-- start PROVIDED DATA --

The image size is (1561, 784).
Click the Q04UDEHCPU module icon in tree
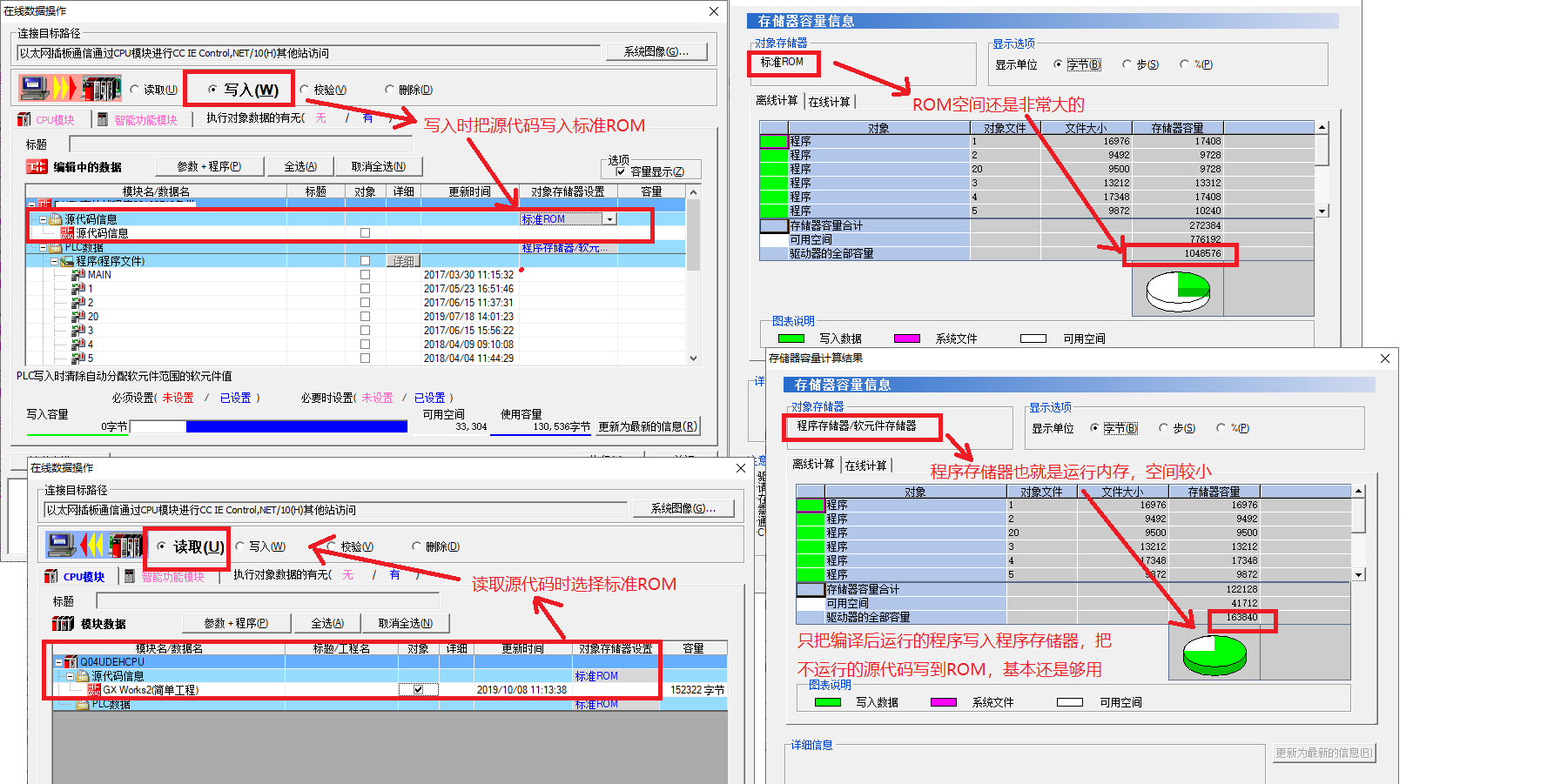71,662
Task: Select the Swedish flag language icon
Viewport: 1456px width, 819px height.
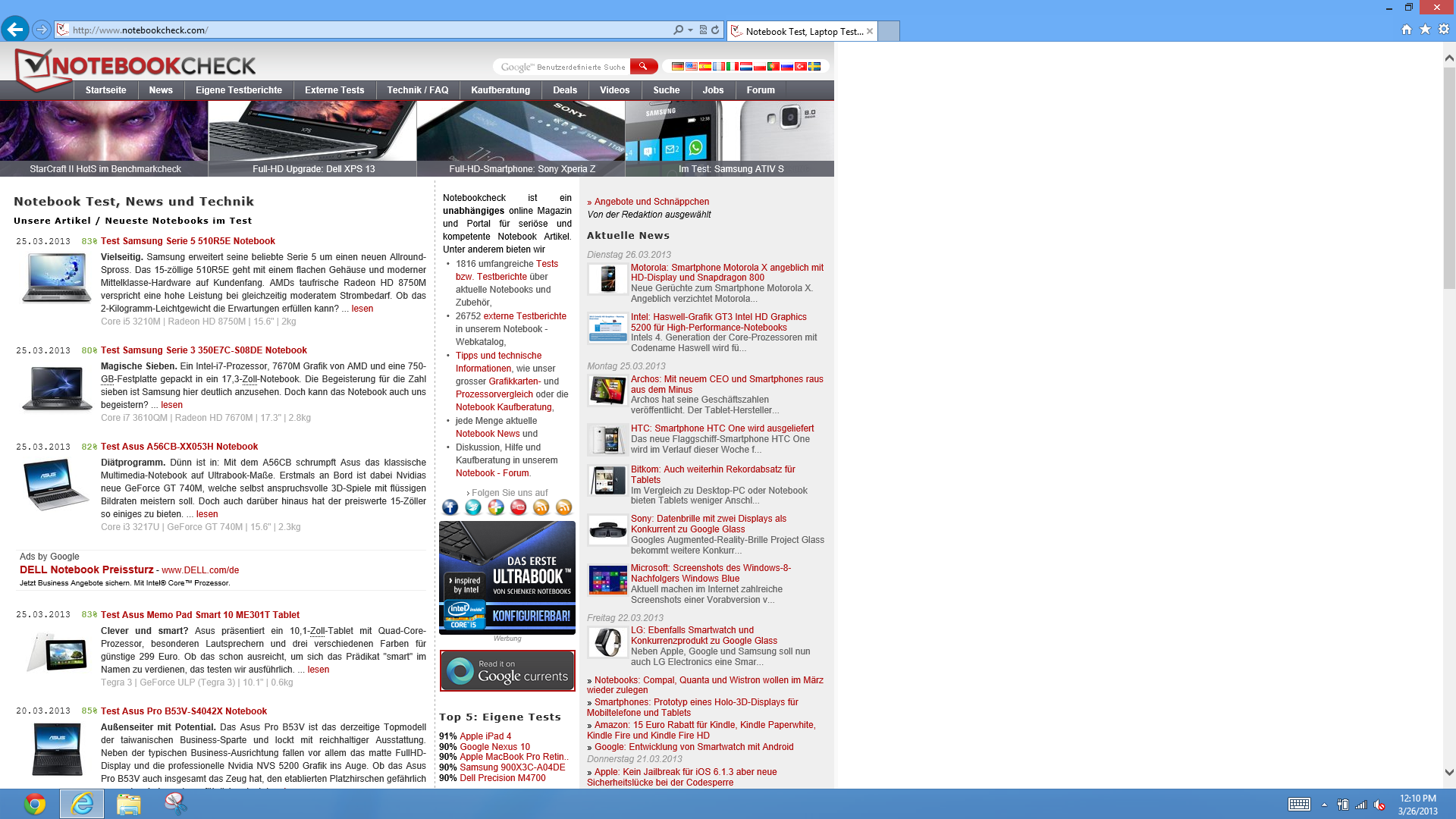Action: coord(814,67)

-- end PROVIDED DATA --

Please format each line of the listing above as a string in a JSON list, one string per line, skipping blank lines and omitting the pictures.

**RESULT FOR THIS TASK**
[
  "The image size is (1561, 784).",
  "Click the Q04UDEHCPU module icon in tree",
  "71,662",
  "Task: Select the Swedish flag language icon",
  "Viewport: 1456px width, 819px height.",
  "Action: coord(814,67)"
]